The facts in evidence so far as they are pertinent to our determination, are these: at about 5:30 P.M. on April 5, 1961 Alwin, nine years of age and a resident of the neighborhood, was crossing Madison Avenue, Newark, N.J. A line of automobiles was standing awaiting the turn of a traffic light. Alwin looked in both directions and then passed between two of these automobiles. He was struck by defendant's vehicle which was travelling on Madison Avenue. He did not see defendant's car before the accident, nor did defendant see him.
Plaintiffs' first point, and one which we find determinative, is that the court erroneously submitted to the jury the defense of assumption of risk.
Although assumption of risk was not included as a legal issue in the pretrial order, defendant's attorney in his opening statement to the jury (after referring to the defense of contributory negligence) said:
"There is also another defense called assumption of risk and if knowing the situation, living in that neighborhood, he started across that street and then he is hurt, then, he takes on himself the burden and is barred from recovery."

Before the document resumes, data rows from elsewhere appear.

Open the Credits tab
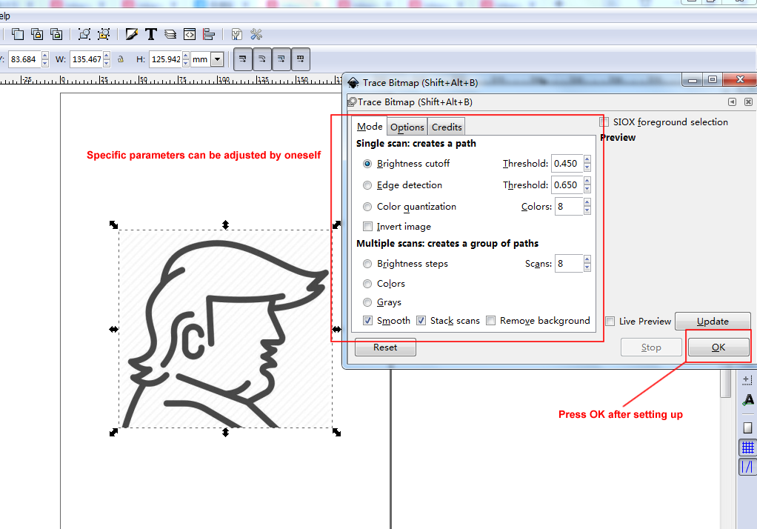 click(447, 127)
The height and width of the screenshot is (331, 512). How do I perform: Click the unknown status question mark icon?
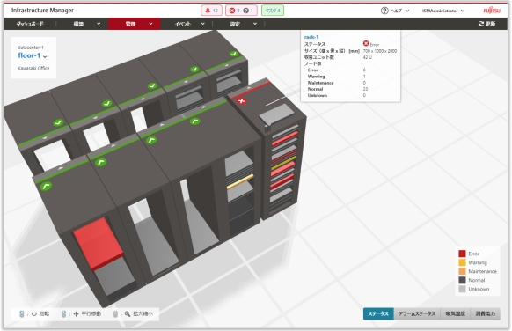pos(246,11)
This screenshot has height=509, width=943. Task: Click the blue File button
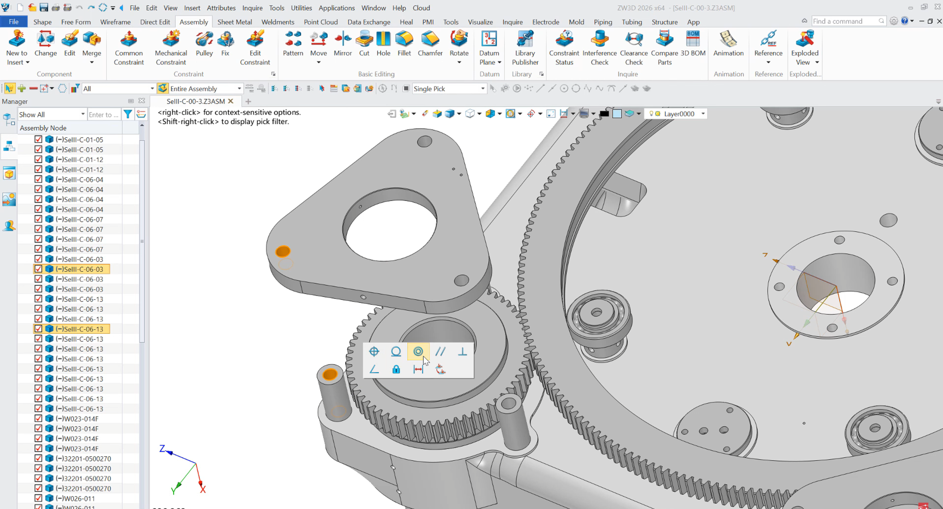[14, 22]
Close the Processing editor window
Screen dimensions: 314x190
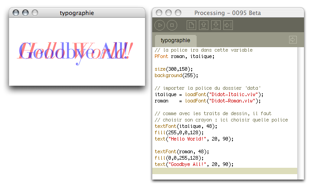coord(159,13)
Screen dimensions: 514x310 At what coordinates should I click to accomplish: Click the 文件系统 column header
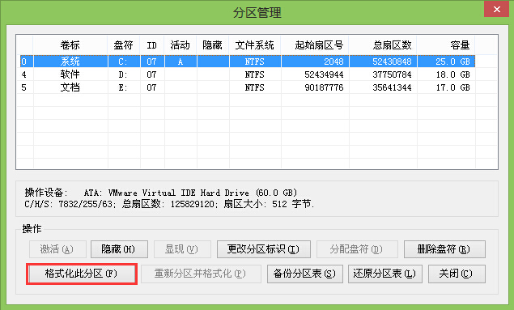(255, 45)
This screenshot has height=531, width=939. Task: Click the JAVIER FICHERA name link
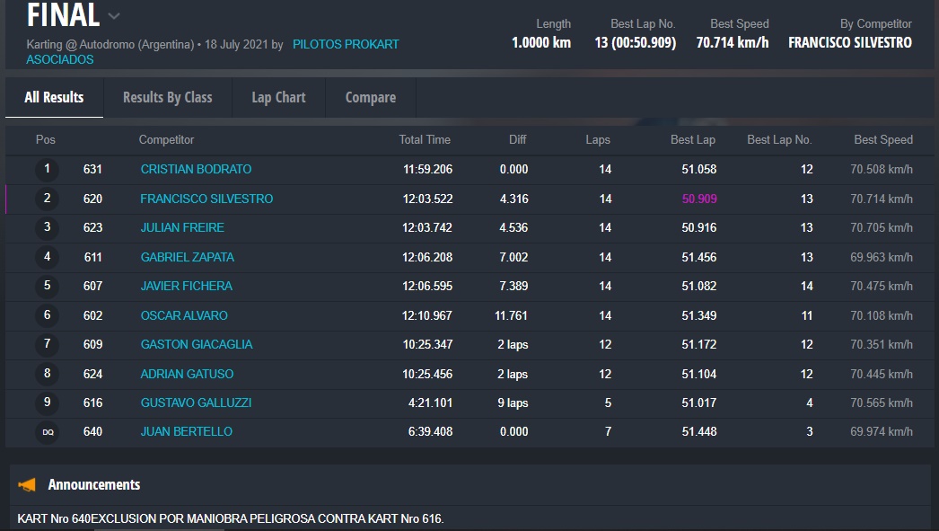tap(186, 286)
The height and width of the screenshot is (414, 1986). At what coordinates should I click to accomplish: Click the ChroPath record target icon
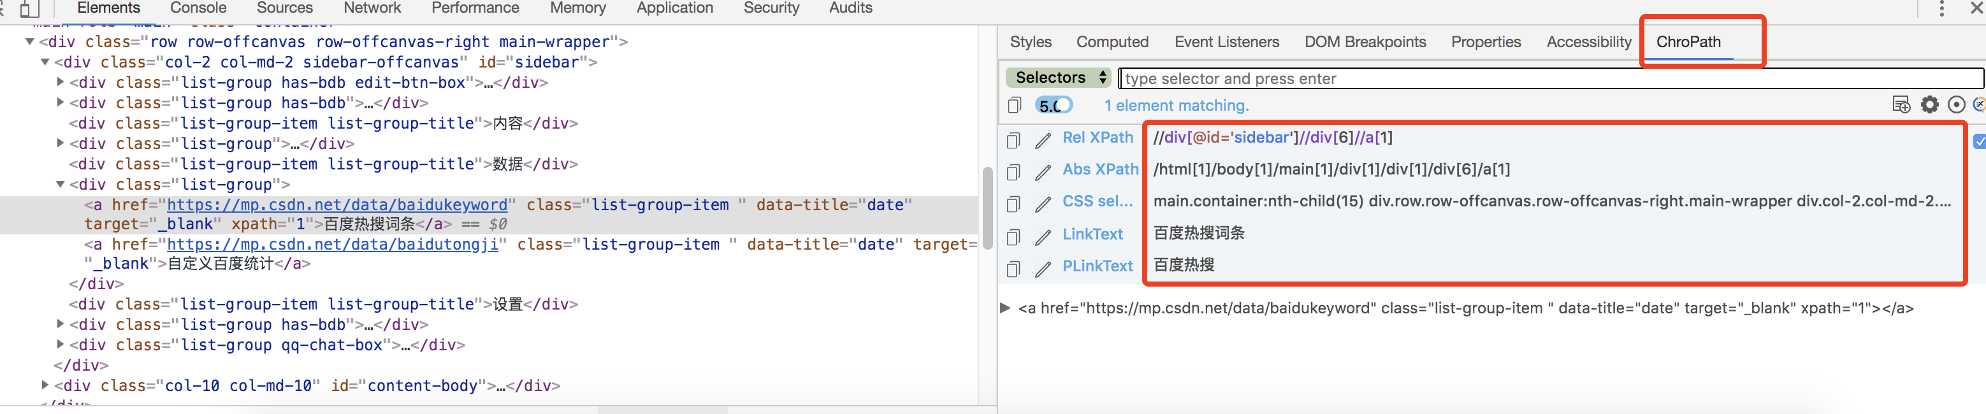pos(1956,105)
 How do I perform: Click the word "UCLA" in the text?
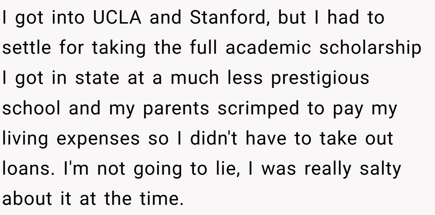116,18
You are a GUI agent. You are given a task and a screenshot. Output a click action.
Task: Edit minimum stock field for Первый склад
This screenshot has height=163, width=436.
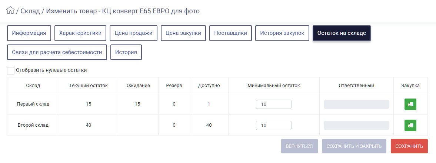[273, 104]
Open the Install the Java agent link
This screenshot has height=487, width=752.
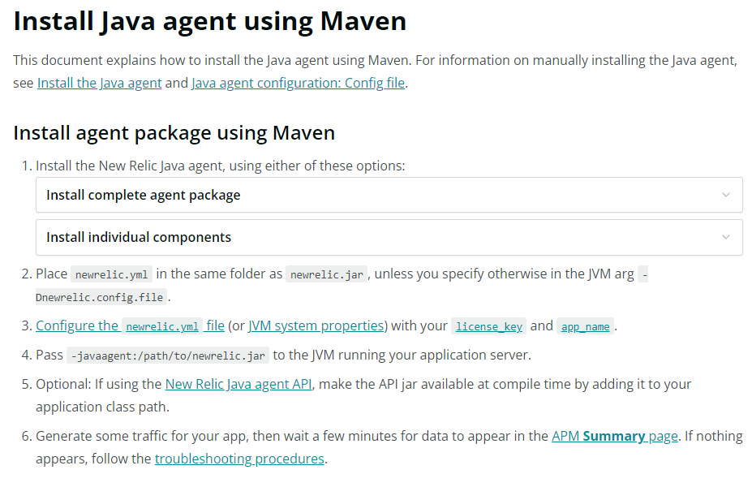pyautogui.click(x=99, y=83)
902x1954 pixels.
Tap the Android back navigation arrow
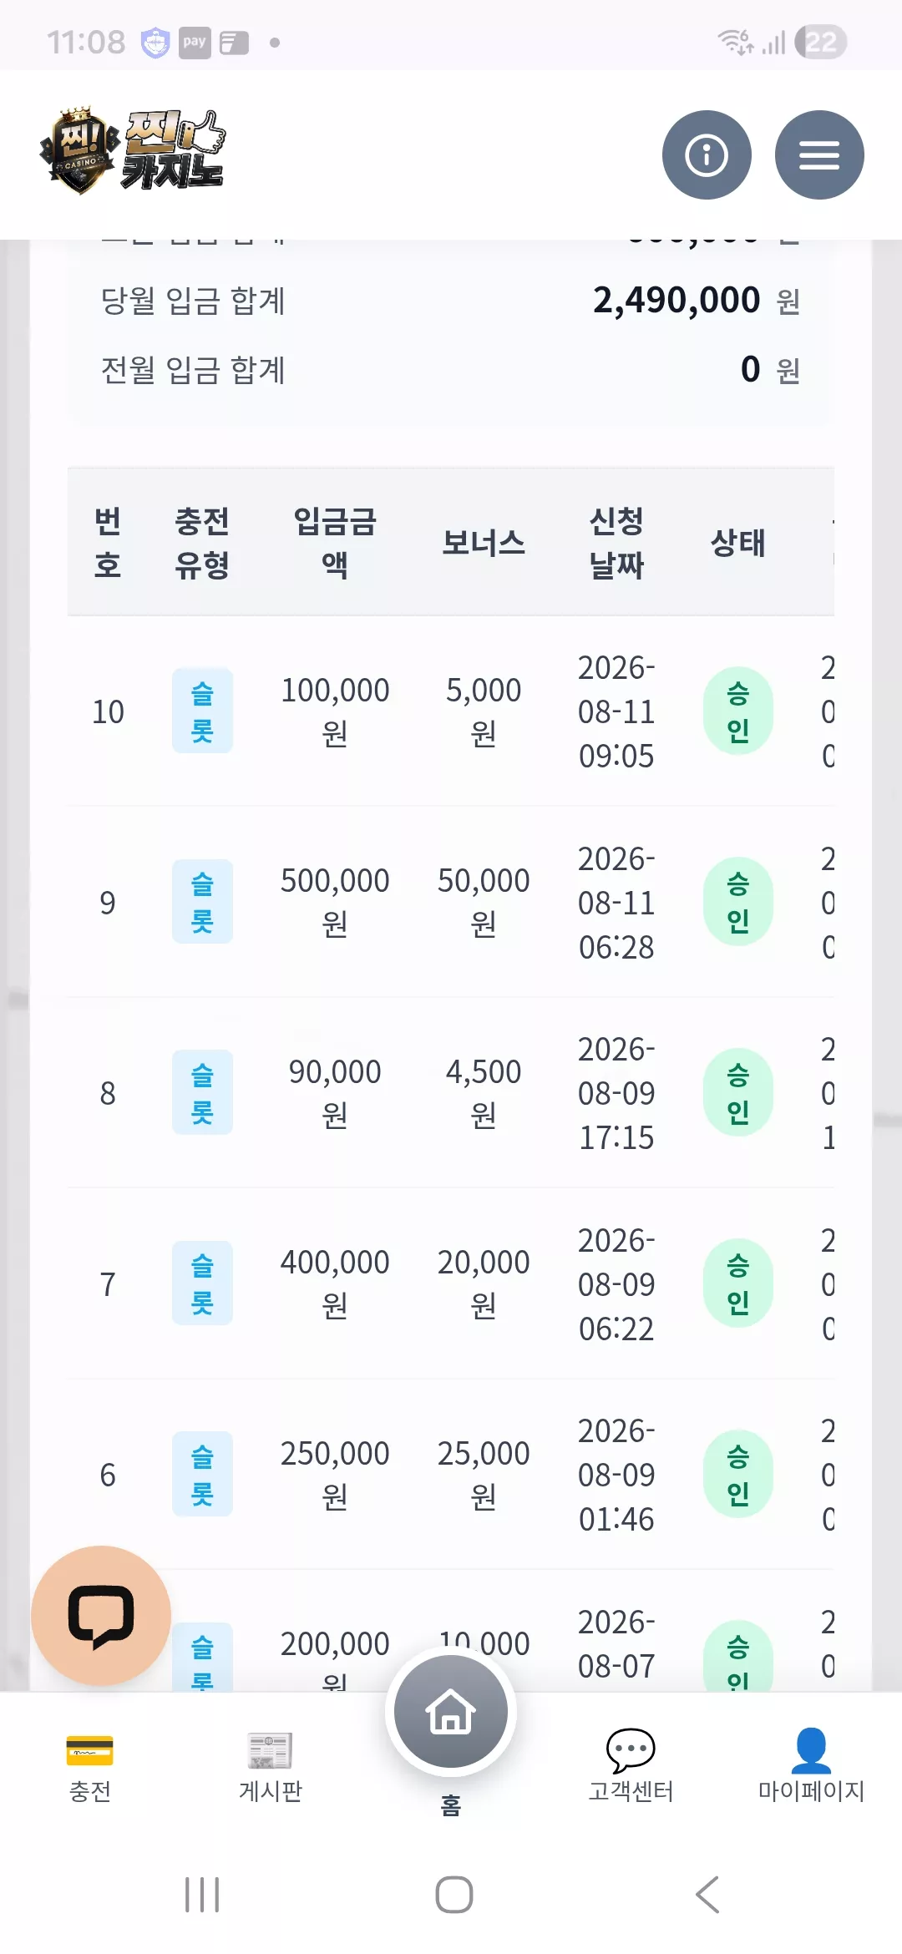pyautogui.click(x=707, y=1894)
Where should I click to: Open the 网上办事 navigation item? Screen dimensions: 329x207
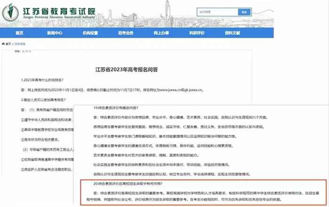(x=162, y=33)
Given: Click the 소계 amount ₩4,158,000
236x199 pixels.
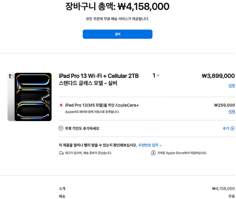Looking at the screenshot, I should click(223, 189).

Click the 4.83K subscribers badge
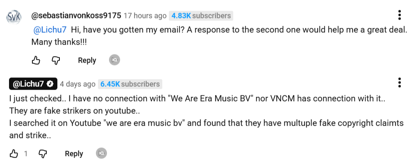click(x=201, y=16)
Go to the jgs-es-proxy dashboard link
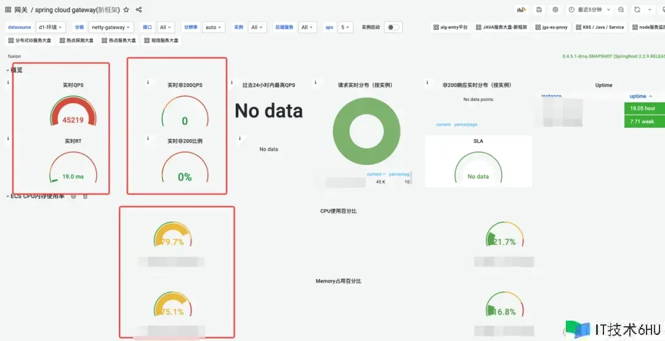Image resolution: width=665 pixels, height=341 pixels. click(x=550, y=27)
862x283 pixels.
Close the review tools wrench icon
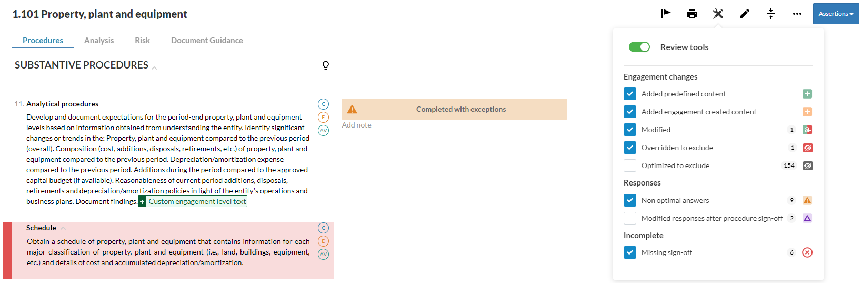click(718, 14)
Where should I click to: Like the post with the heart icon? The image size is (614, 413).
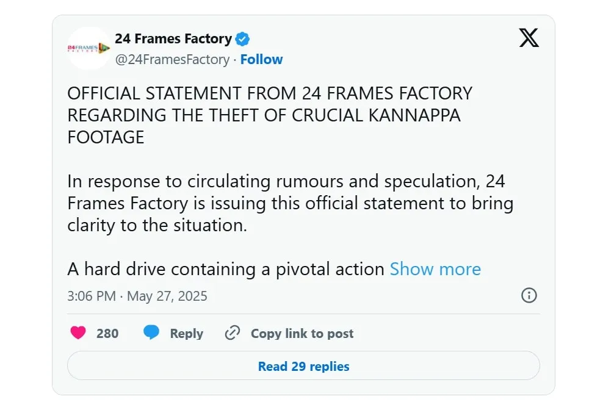[78, 333]
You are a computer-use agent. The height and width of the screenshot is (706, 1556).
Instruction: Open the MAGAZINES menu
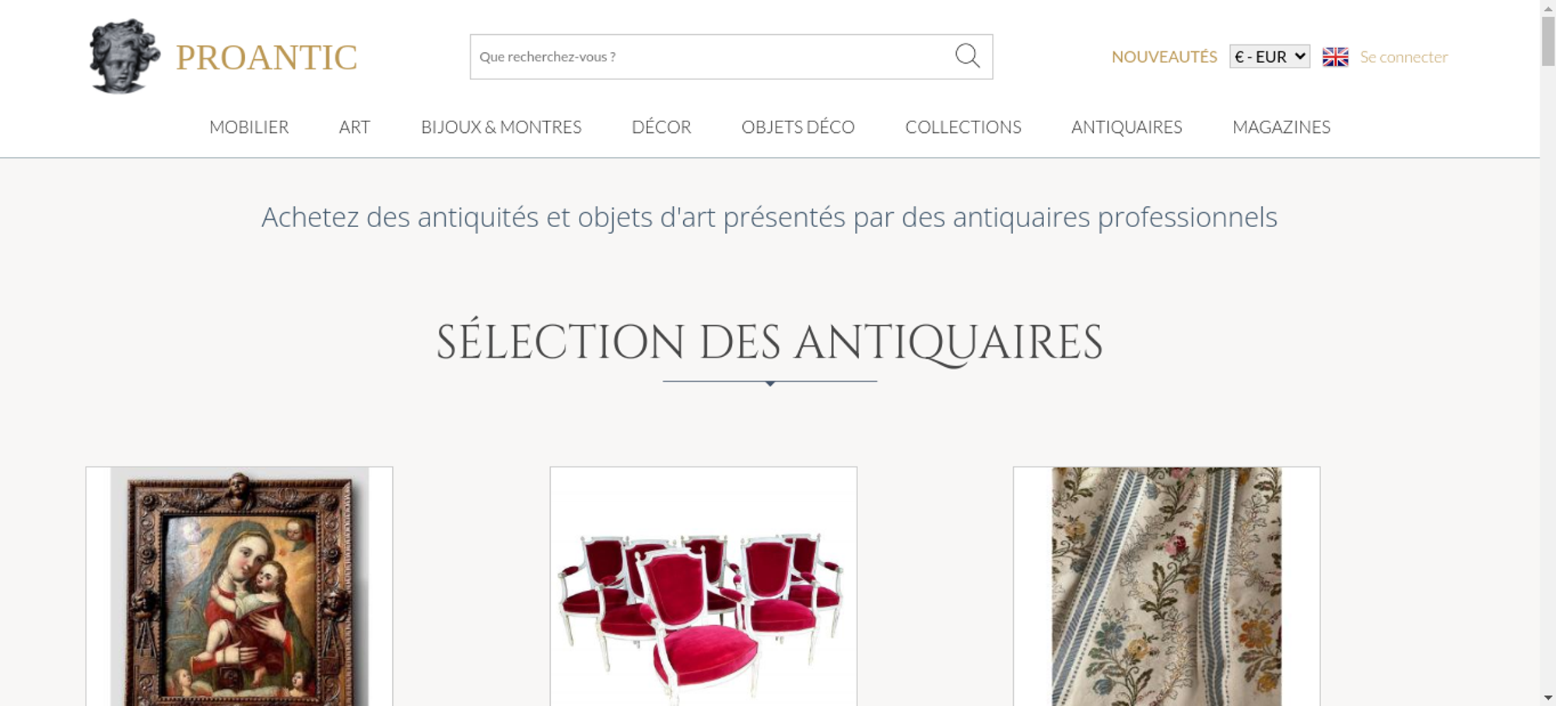1281,127
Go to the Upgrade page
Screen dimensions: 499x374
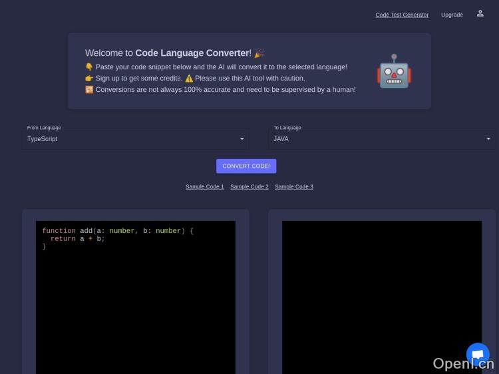click(452, 15)
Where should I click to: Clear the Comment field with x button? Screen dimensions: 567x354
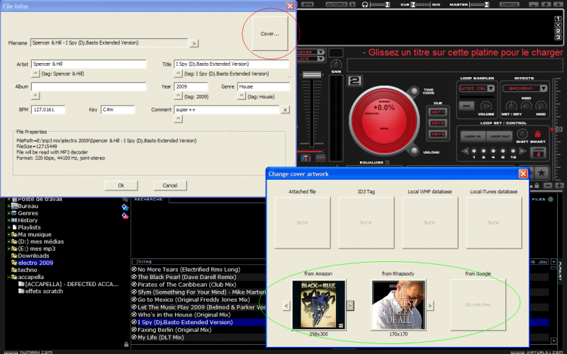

Obviously the attorney thus conveyed to the jury the idea that contributory negligence and assumption of risk were separate and distinct affirmative defenses.
In his summation defendant's attorney reiterated the supposed distinction between contributory negligence and assumption of risk. He said:
"* * * if he were guilty of negligence in any degree and this infant contributed to the happening of the accident, then, the law bars him from recovery.
There is another defense, which, in large measure, is very similar to contributory negligence, and it ...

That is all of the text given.